▶ _WHAT THE TASK ASKS_: Please transcribe each of the records exactly as given.

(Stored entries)
[Start of Attachment]

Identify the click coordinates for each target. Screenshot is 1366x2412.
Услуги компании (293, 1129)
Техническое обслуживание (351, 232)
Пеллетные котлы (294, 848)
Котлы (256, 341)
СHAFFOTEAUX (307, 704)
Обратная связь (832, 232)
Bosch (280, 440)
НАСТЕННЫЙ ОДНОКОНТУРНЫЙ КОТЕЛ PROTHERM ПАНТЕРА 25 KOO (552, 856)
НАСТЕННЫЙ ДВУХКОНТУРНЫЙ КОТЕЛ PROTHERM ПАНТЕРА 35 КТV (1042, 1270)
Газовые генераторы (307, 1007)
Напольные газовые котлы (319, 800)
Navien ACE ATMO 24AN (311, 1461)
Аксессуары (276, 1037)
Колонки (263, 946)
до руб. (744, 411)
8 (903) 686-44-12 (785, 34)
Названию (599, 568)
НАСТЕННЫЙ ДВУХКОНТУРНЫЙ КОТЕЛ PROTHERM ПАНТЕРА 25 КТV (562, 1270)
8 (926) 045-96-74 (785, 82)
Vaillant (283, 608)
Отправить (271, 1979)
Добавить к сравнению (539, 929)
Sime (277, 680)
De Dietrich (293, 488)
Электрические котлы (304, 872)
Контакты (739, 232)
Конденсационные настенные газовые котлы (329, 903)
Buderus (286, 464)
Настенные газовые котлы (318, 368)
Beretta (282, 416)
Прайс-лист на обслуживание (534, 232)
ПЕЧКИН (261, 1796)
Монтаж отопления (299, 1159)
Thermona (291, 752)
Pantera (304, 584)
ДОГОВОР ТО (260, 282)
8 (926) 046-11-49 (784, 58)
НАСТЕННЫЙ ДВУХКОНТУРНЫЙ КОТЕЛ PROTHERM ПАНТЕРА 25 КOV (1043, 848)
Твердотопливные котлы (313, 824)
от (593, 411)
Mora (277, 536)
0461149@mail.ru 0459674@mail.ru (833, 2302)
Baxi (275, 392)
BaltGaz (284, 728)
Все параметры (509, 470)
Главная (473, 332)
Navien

[End of Attachment]

▶ _RESPONSE BOX_:
Identify the click coordinates for each target. Screenshot is 1366x2412.
Услуги компании (293, 1129)
Техническое обслуживание (351, 232)
Пеллетные котлы (294, 848)
Котлы (256, 341)
СHAFFOTEAUX (307, 704)
Обратная связь (832, 232)
Bosch (280, 440)
НАСТЕННЫЙ ОДНОКОНТУРНЫЙ КОТЕЛ PROTHERM ПАНТЕРА 25 KOO (552, 856)
НАСТЕННЫЙ ДВУХКОНТУРНЫЙ КОТЕЛ PROTHERM ПАНТЕРА 35 КТV (1042, 1270)
Газовые генераторы (307, 1007)
Напольные газовые котлы (319, 800)
Navien ACE ATMO 24AN (311, 1461)
Аксессуары (276, 1037)
Колонки (263, 946)
до руб. (744, 411)
8 (903) 686-44-12 (785, 34)
Названию (599, 568)
НАСТЕННЫЙ ДВУХКОНТУРНЫЙ КОТЕЛ PROTHERM ПАНТЕРА 25 КТV (562, 1270)
8 (926) 045-96-74 (785, 82)
Vaillant (283, 608)
Отправить (271, 1979)
Добавить к сравнению (539, 929)
Sime (277, 680)
De Dietrich (293, 488)
Электрические котлы (304, 872)
Контакты (739, 232)
Конденсационные настенные газовые котлы (329, 903)
Buderus (286, 464)
Настенные газовые котлы (318, 368)
Beretta (282, 416)
Прайс-лист на обслуживание (534, 232)
ПЕЧКИН (261, 1796)
Монтаж отопления (299, 1159)
Thermona (291, 752)
Pantera (304, 584)
ДОГОВОР ТО (260, 282)
8 (926) 046-11-49 (784, 58)
НАСТЕННЫЙ ДВУХКОНТУРНЫЙ КОТЕЛ PROTHERM ПАНТЕРА 25 КOV (1043, 848)
Твердотопливные котлы (313, 824)
от (593, 411)
Mora (277, 536)
0461149@mail.ru 0459674@mail.ru (833, 2302)
Baxi (275, 392)
BaltGaz (284, 728)
Все параметры (509, 470)
Главная (473, 332)
Navien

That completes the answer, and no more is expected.